Vulnerabilità by default: gli applicativi
Il mondo delle credenziali di default non riguarda solo apparati o protocolli ma anche applicativi, che possono essere esposti ad attacchi o possono governare direttamente dispositivi:
Database come MySQL o PostgreSQL sono spesso utilizzati in internet e quindi resi vulnerabili agli attaccanti e anch’essi hanno credenziali di default o configurazioni di default che possono essere sfruttate per accedere ai dati contenuti in essi.
Tools di configurazione massiva che vengono utilizzati per accedere a dispositivi per la loro gestione, pensate se ad un software come Cisco Configuration Professional lasciassi le credenziali standard, potrei anche cambiare le credenziali a tutti i dispositivi che gestisce ma renderei l’intero sistema vulnerabile da un unico punto di gestione centralizzata con ovvie conseguenze.

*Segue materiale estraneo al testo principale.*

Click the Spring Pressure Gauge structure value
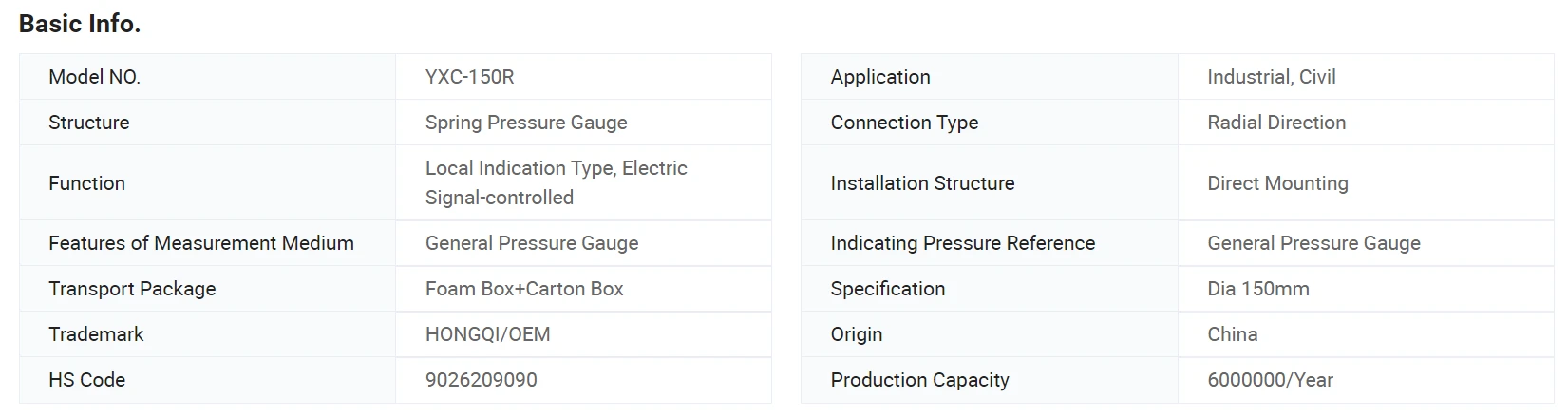tap(526, 123)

Per finire con il Cloud, che amplifica ancora di più la risonanza del lasciare le credenziali standard.
Conclusioni
Non basta quindi avere una gestione delle vulnerabilità a livello tecnologico, necessaria ed indispensabile visto che ogni giorno si scoprono nuove CVE, ma occorre che vengano prese in considerazioni procedure e checklist che portino a escludere l’errore umano nel non cambiare o variare le configurazioni di default (ad esempio, su alcuni manuali non vengono citate le credenziali di default ma vengono applicate etichette sul dispositivo stesso).

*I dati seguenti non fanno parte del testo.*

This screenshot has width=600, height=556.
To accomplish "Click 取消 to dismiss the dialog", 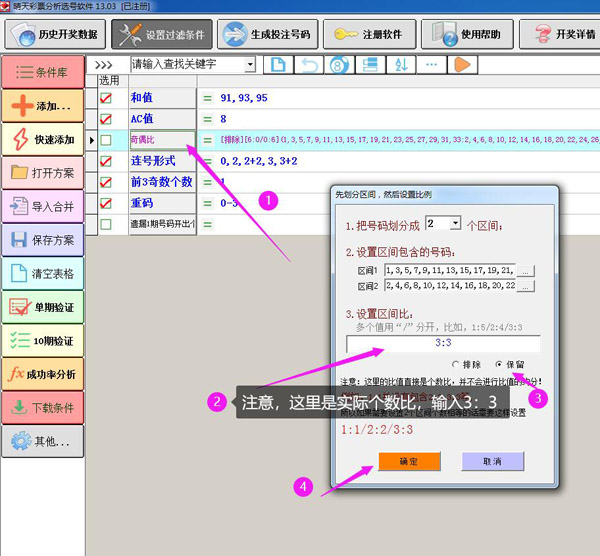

Una buona pratica è quella di variare subito la password o, dove è possibile, disabilitare l’account di default e aggiungerne uno completamente personalizzato in modo tale da diminuire la superficie d’attacco per l’hacker.
Inoltre, introdurre soluzioni di MFA (autenticazione a più fattori) rendono ancora più sicuro l’accesso ai dispositivi o agli applicativi, ma dove questo non è possibile una buona password complessa può diventare un ottimo compromesso.
Per quanto riguarda le configurazioni standard, sempre meglio customizzare tutto o disabilitare eventuali protocolli non utilizzati o non strettamente utili soprattutto se questi sono direttamente accessibili da internet.